Last week, we learned about tree data structures, which are usually abstracted away but are important pieces of how larger things — like the file system on our computers — actually work under the hood. There are a few different types of tree structures that are used in programming, but the most common (and, arguably, the most powerful) one is a binary search tree.
Binary search trees, sometimes abbreviated as BSTs, are tree data structures that adhere to a set of very specific rules. Just from their name, you might already be able to guess what those rules are. The reason these trees are so powerful and end up being so useful is because of these specific rules. But, before we gush over binary search trees any further, let’s dig a little deeper into what they are, and what makes them different from any other tree out there!
Two trees within a tree
We’re already familiar with the term binary since we’ve talked about it in the context of the binary (or base 2) number system. However, binary also has a simpler meaning: anything relating to or composed of two things. In the context of trees, this might seem a little odd at first. A tree can only have one single root — that’s one of its defining characteristics! So how does one tree become two? How does a tree become…binary, exactly?
In order to understand what puts the “binary” in binary search tree, we have to think back to one other characteristic of the tree data structure: recursiveness. Trees are recursive data structures, which means that a single tree is made up of many others.
The child node of a tree structure could also very well be the parent node to many other child nodes — which would effectively make it the root node of a mini subtree of the larger tree structure.
The recursive characteristic of a tree is crucial to how a binary search actually functions (not to mention, one of the reasons that it is so powerful).
Binary trees get their name from the way that they are structured; more specifically, the get their name from the way that their subtrees are structured. Every binary tree has a root node, just as we might expect. But after that, things get a bit more narrow and strict. A binary tree can only ever have two links, connecting to two nodes. This means that every parent node can only ever have two possible child nodes — and never any more than that.
But where does recursion come into the mix? Well, if every parent node, including the root node, can only ever have two child nodes, this means that the root node can only point to two subtrees. Thus, every binary tree will contain two subtrees within it: a left subtree and a right subtree. And this rule keeps applying as we go down the tree: both the left subtree and the right subtree are binary trees in and of themselves because they are recursively part of the larger tree. So, the left subtree’s root will point to two more trees, which means that it contains its very own left subtree and right subtree!
The recursive aspect of a binary search tree is part of what makes it so powerful. The very fact that we know that one single BST can be split up and evenly divided into mini-trees within it will come in handy later when we start traversing down the tree!
But first, let’s take a look at one more important rule that makes binary trees so special.
To the left, to the left, all the small numbers in the tree to the left
If you haven’t fully grasped the power of binary search trees yet, that’s because I haven’t shared their most important characteristic: a binary search tree’s nodes must be sorted in a specific way. In fact, the way that a binary search tree is organized and sorted is what makes it “searchable”.
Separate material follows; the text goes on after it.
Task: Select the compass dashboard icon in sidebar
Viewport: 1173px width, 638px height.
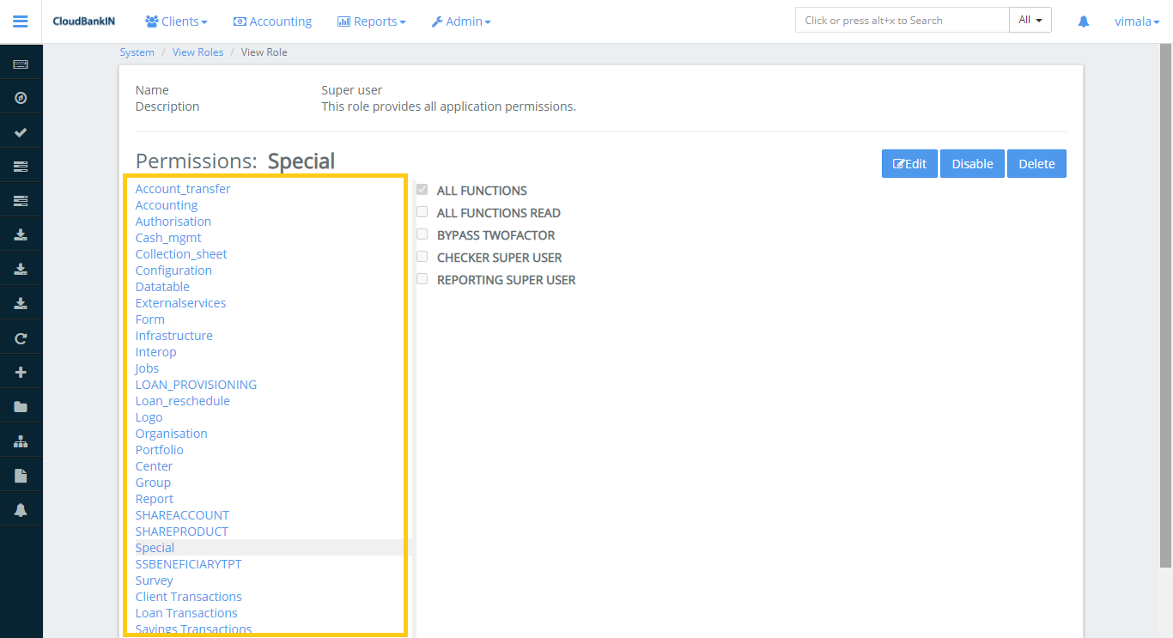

In order for a BST to be searchable, all of the nodes to the left of the root node must be less than the value of the root node. You might be able to guess, then, that this must mean that all of the values to the right of the root node have to be greater than the root node.
If we look at this ordering not just in theory but actually in practice, a pattern starts to reveal itself. All of the subtrees to the left of a node will always be smaller in value than the subtrees to the right of a node — and of course, because of the recursive nature of trees, this applies not just to the main overarching tree structure, but to every single nested subtree as well.
In the example tree above, all of the nodes to the left of the root node, which has a value of 26, are smaller than 26. But, if we look at the green subtree on the left, we’ll notice that even though 24 is smaller than 26, it is still bigger than 19, and so it goes to the right of the node 19.
Any tree can be a binary tree if each node has only two child nodes. It’s the ordering of nodes that makes a binary tree searchable and, by extension, what makes it so powerful.
The explicit ordering of nodes is what makes a binary search tree so easy to, well, search. And this plays into all of the basic operations one might want to perform on a tree, too. For example, let’s say we wanted to perform an insert() operation, which we would expect to be able to take a value and insert it into the correct position in the tree.
We can pseudocode an insert() function pretty easily simply because of the rules of ordering of a BST:
- We start at the root node, and compare that value of the root node (
26) to the item we want.
21is less than
26, we immediately determine that the item we want to insert is going to live somewhere within the left subtree of the larger binary search tree.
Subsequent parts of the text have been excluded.